Two blocks are connected by a very light string passing over a massless and frictionless pulley . The 20.0 N block moves 75.0 cm to the right and the 12.0 N block moves 75.0 cm downward.

Find the total work done on 20.0N block if there is no friction between the table and the 20.0N block.

Homework Equations


[tex]w=f\cdot s[/tex]
[tex]f_k=\mu_k\cdot n[/tex]


The Attempt at a Solution


w=12N(.75m)=9J--mastering physics says it's wrong.
 
on Phys.org


Ya, your attempt is not correct. What you need to do is find out the force the hanging block exerts on the sliding block. Then you can do W=F*d using this force over a distance of 75cm.
 


First, are you sure the blocks are in Newtons? Very odd - would expect kg.
Second, I think the whole thing is more complicated because the blocks are accelerating. A force of 12 N down on the 2nd block will be opposed by the Tension in the string, so
sum of forces = ma
mg - T = ma
T = mg-ma and it will not be the full 12N pulling on the other block.
I think the first step will be to calculate the acceleration of the whole system.
 


Second, I think the whole thing is more complicated because the blocks are accelerating. A force of 12 N down on the 2nd block will be opposed by the Tension in the string, so
sum of forces = ma

That's probably it. There is a problem nearly identical to this in the book, but it says the blocks are moving at a constant speed.
 


I believe Delphi51 is correct.
 


T would give me the force on the 20N block and thus the work, yes?
a=12N/total weight?
 


I think you mean that a=(Force)/(mass) not weight. For the force, use the T from your first statement.
 


What first statement?
 
Last edited:


james brug said:
T would give me the force on the 20N block and thus the work, yes?
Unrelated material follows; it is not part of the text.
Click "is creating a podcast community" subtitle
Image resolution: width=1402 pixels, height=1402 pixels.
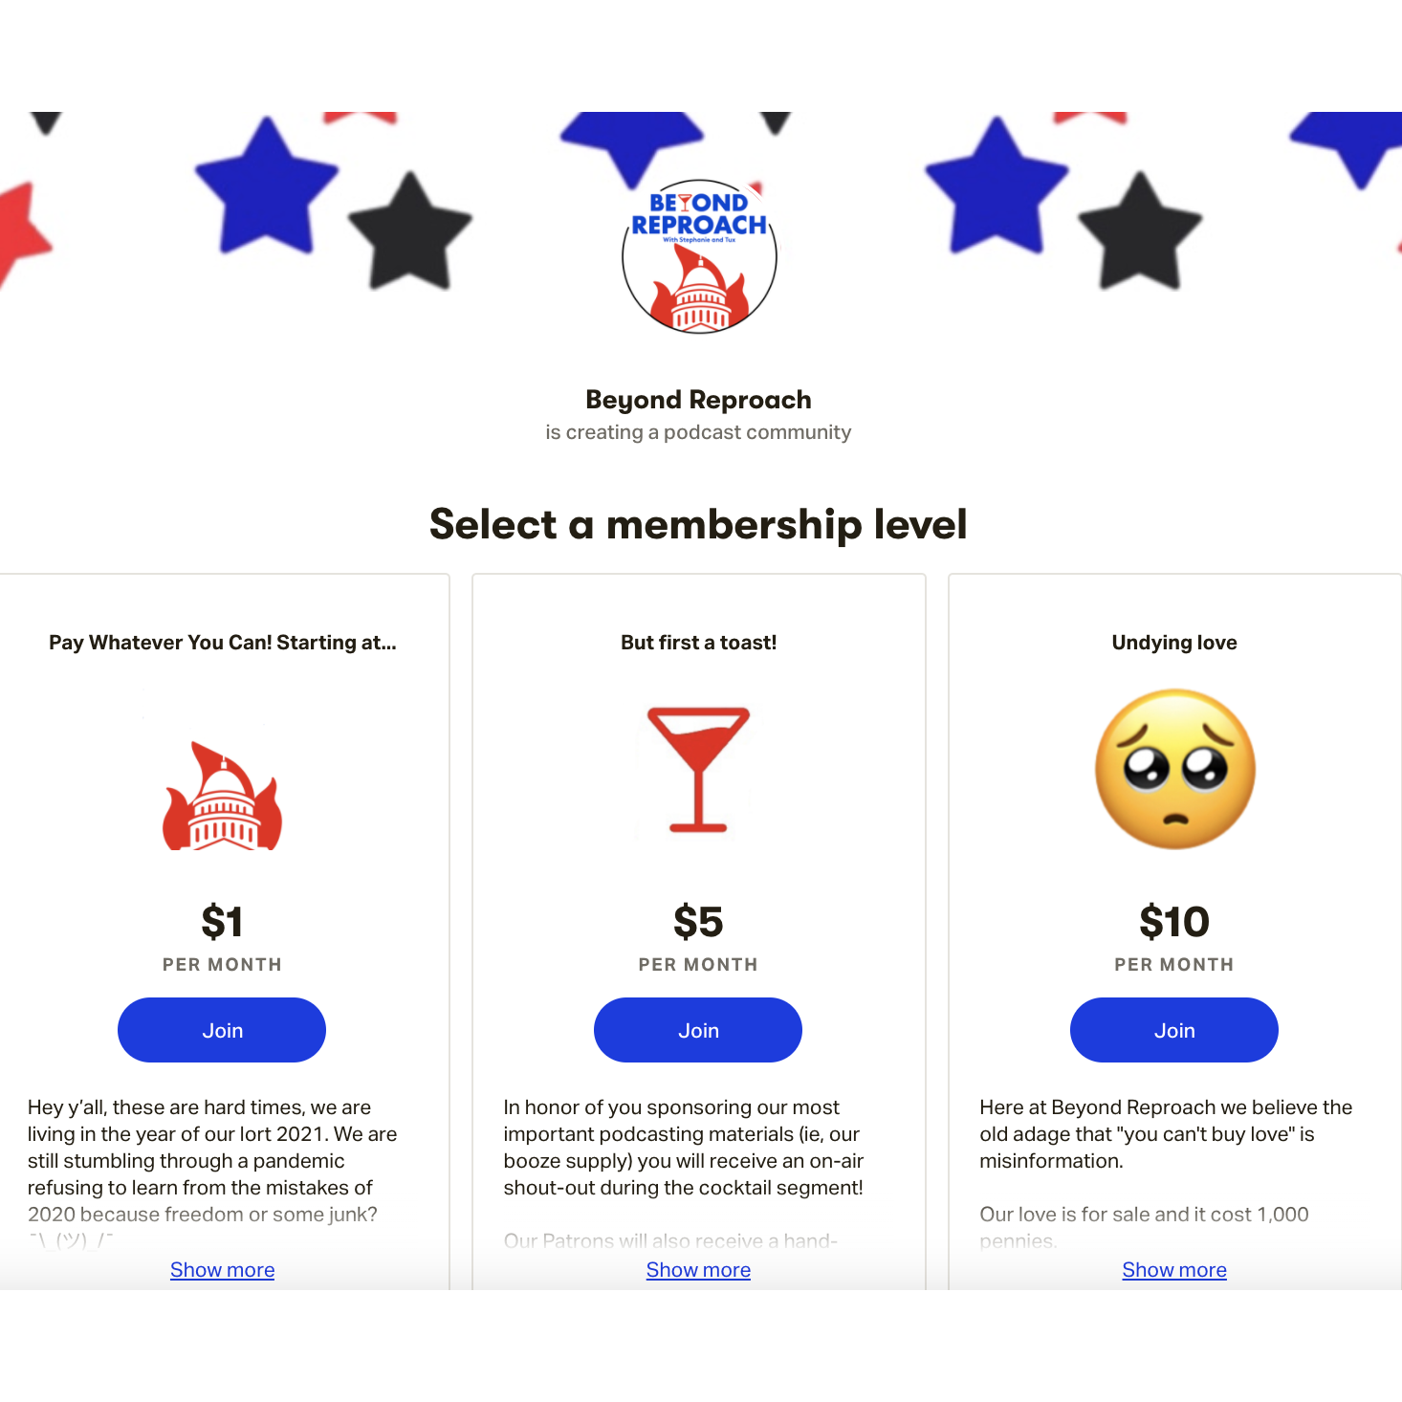[x=698, y=432]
This statement. You say that solving for T would give you the force you need in the equation to find work.
 
  • #10


What about the work done on the other block? Is it the same?
 
Last edited:
  • #11


The work will not be the same for the other block. In this case the only force acting on it is mg. Therefore, your work will just be mg*.75m and I think it will be negative.
 
  • #12


I had already found that out, but thanks anyway.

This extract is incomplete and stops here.